Here are some ideas, drawn from Web 3.0 and web3 developments, to get the learning data flywheel spinning. We put these to adventurous, ambitious and frustrated colleagues in L&D, HR and beyond to stimulate ideas and action, to open up possibilities for the future.

Tokenization is the process of replacing potentially sensitive information with less sensitive information — in other words, anonymizing it — while preserving its business utility. So, rather than “this person learnt this thing at this time and date,” we might do almost as well with the less specific, “a person learnt this kind of thing in this period.”

Open-source experimentation (perhaps a more realistic aspiration than open-source data or open-source algorithms) is another method of reaping many of the rewards without much of the risk. Four specific suggestions from that article include: limiting the audience, limited disclosure, individual opt-in and summarization.

Decentralization. An open, decentralized learning ledger (a blockchain for learning) might solve both the ring-fencing (companies tend not to share data) and permanence (data is lost when I change employers) issue. “Open” implies a certain level of sharing. “Decentralized” means that no single entity can bring an end to the arrangement. 

While it may be difficult to validate that actual human learning has happened, it may be enough that individuals register the content they think is useful, now and in the future. Such a register also brings a positive short-feedback loop (you add an item, your count goes up by one, your professional status is enhanced). There is a groundswell of blockchain-based learning ideas.

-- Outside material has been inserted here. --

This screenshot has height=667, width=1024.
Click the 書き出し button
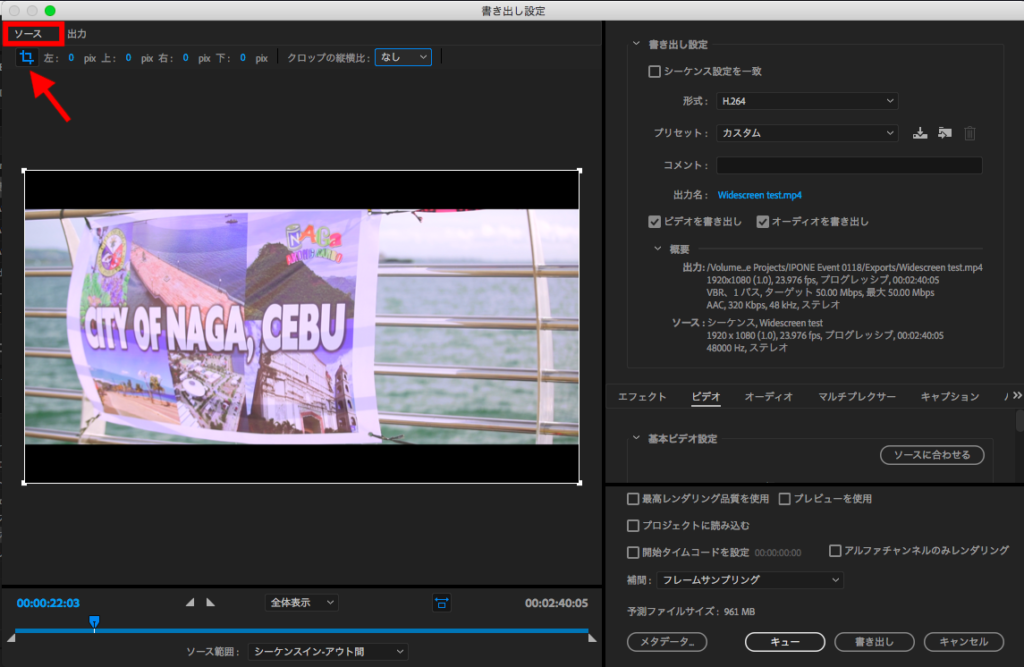[873, 642]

All of these ideas for generating more useful, shareable, equitable data require a shift in attitude. We will need more inter-company collaboration, even between erstwhile competitors. A change in mindset leads to improvements in data which leads to a learning nirvana — enhanced and equitable. The “E” in DEI should also mean learning equity (i.e. fair, impartial education for all) and open learning and learner data is a part of the solution. If you’re reading this, you’re probably one of the people we need on-side.